The current version of groundhog on CRAN, v1.5.0, can install and load CRAN packages.
The development version of groundhog, v1.9.9.9999, to become v2.0.0 upon release on CRAN later in 2022, can in addition install and load packages from git repositories at GitHub and Gitlab.

You may install it with:

remotes::install_github('CredibilityLab/groundhog')

And then use groundhog to load packages from git repositories by just adding the “user/” before the package name, like this:

groundhog.library('crsh/papaja','2022-03-01')
groundhog.library('gitlab::jimhester/covr','2022-03-01')

As is the case with CRAN packages, groundhog can store multiple versions of the same git package side by side locally. You may use the development version of a package (as of a fixed date) for one script, and the CRAN version as of another fixed date for another project, in a modular and independent fashion, by just changing what goes inside the groundhog.library() parentheses.

 

Note: Version control for git packages is less reliable than for CRAN packages.

Lesser reproducibility is due to two reasons, both ultimately arising from the fact that developers have more control to break packages on git repositories than on CRAN. Specifically, on git repositories, developers can (1) delete packages, and (2) submit incorrect dates for when a package version/change was made, resulting in imperfect version control. See details below.

Details on why code based on github packages is less reliably reproducible

1. Deletion.
Packages on CRAN are basically never deleted (there are a handful of examples out of 10,000s of packages). But packages on Github and Gitlab can be deleted at any time. Since groundhog does not (currently) make a backup of git repositories, if a developer were to delete a package, there would be no simple way to reproduce code that depends on that package.

2. Incorrect timestamps: commit vs push times
Another way in which code based on git packages is less reliably reproducible than code based on CRAN packages, is that the record of when each version of a package was available on a git repository is less reliable than the publication date on CRAN. Specifically, git repositories store the timestamp when a change was made on the developer’s copy of the repository (when they did the ‘commit’), and not when such change was submitted to the public repository (‘pushed’). It is possible for developers to push changes long after they committed them, and when they do, the git repository stores as the timestamp the first date, when it was commited, not when it was pushed.  This poses a challenge to the reproducibility of packages based on git packages.

So for example, imagine a package is changed on March 1st by a developer, and the change is saved locally on that day (‘commited’).
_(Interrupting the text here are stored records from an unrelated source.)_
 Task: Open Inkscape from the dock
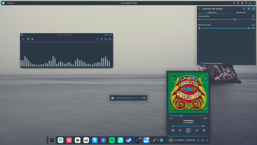(77, 140)
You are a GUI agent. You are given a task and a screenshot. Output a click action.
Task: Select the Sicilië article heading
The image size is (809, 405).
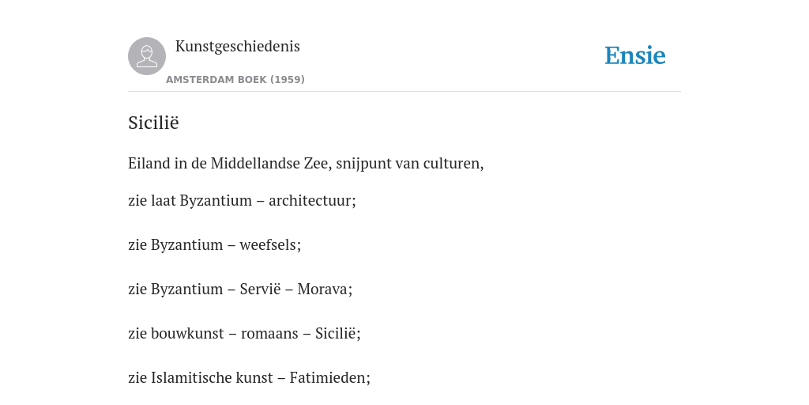(x=153, y=123)
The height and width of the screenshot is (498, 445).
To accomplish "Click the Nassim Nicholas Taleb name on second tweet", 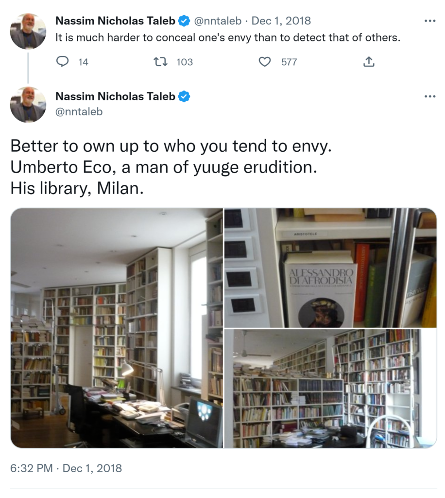I will pos(115,96).
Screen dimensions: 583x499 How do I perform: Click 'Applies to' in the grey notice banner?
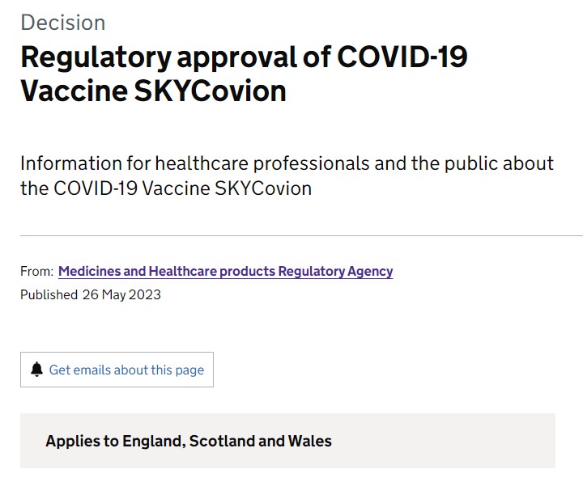82,442
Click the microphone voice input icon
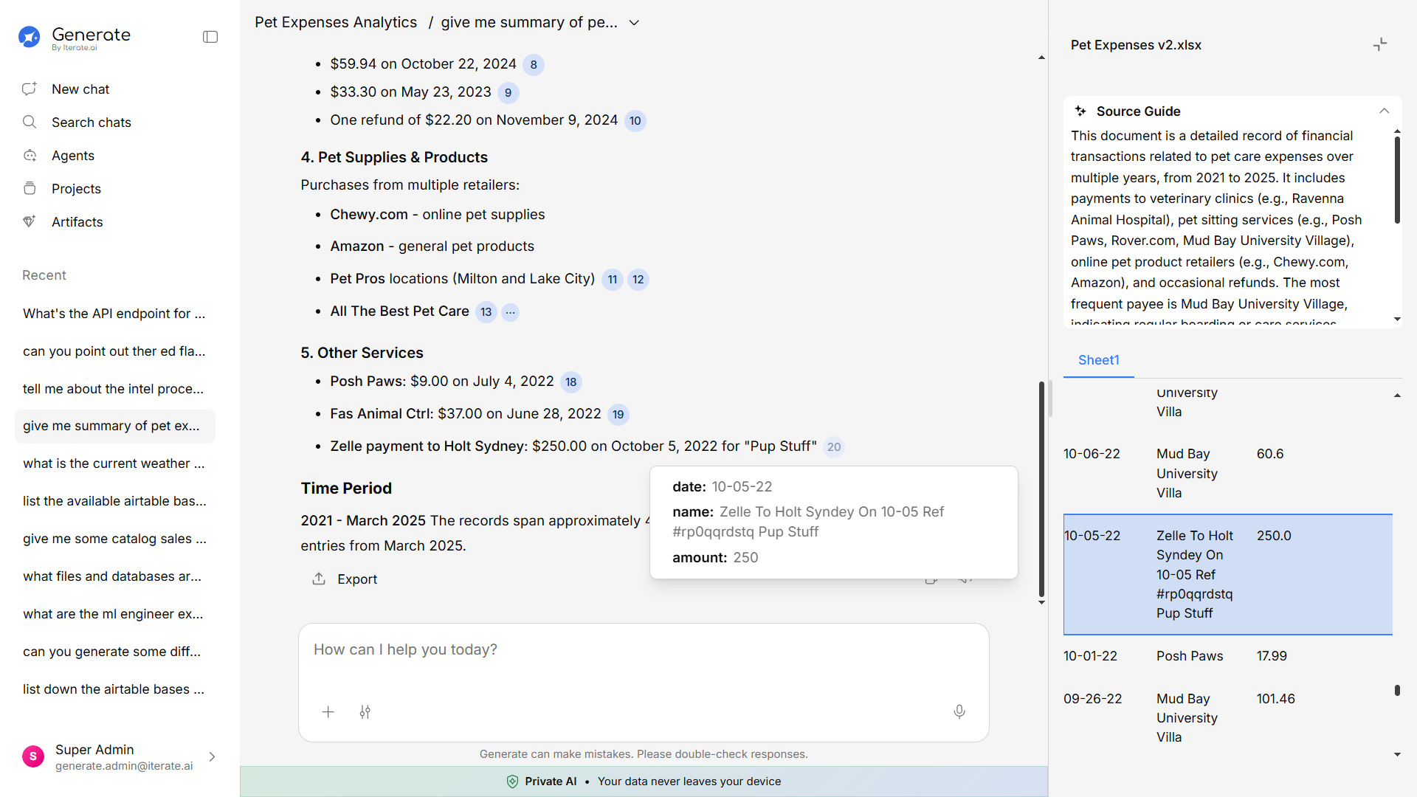The height and width of the screenshot is (797, 1417). pyautogui.click(x=959, y=712)
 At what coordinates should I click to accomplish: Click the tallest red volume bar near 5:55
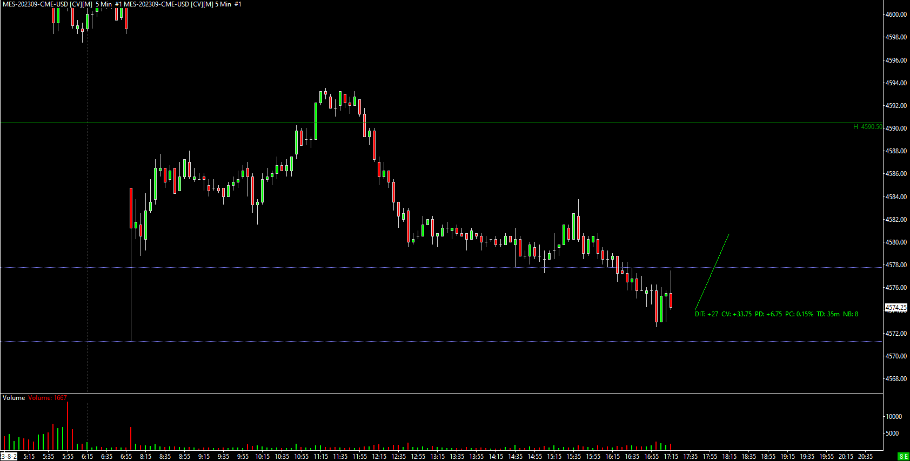(x=68, y=426)
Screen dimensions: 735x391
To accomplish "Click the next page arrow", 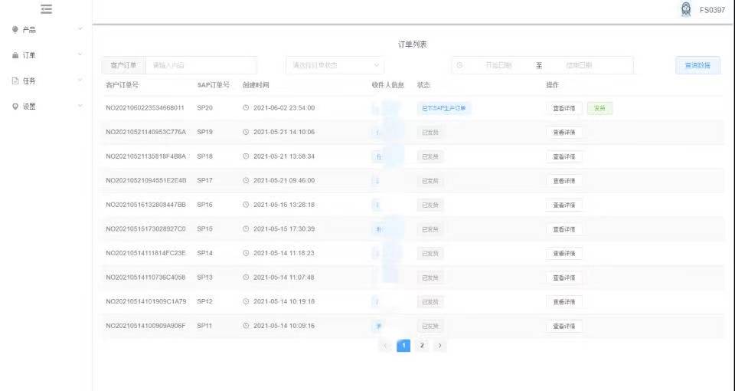I will click(440, 346).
But it is not saved to Github, ‘pushed’, until March 15th. This would mean that the public version of the package officially available on, say March 10th, would change retroactively upon the pushed changed. Loading the package, with date March 10th, on  March 13th would load the version saved prior to March 1st, while on March 16th it would load the version saved on March 1st.

Groundhog does not currently address this issue based on a cost-benefit calculation.  On the one hand, delays between commit and push times are not likely to be substantial or frequent, and for such delayed time to coincide with a chosen date by a user, and for the change to break a script, seems like a sufficiently small probability to ignore, when we consider that, on the other hand, to bypass this problem, one would need to create a database that periodically updates which changes have been pushed to a 10,000s  of packages available on git repositories. This decision may be revised if evidence that reproducibility is in fact impacted by time differences between committed and pushed changes were to arise.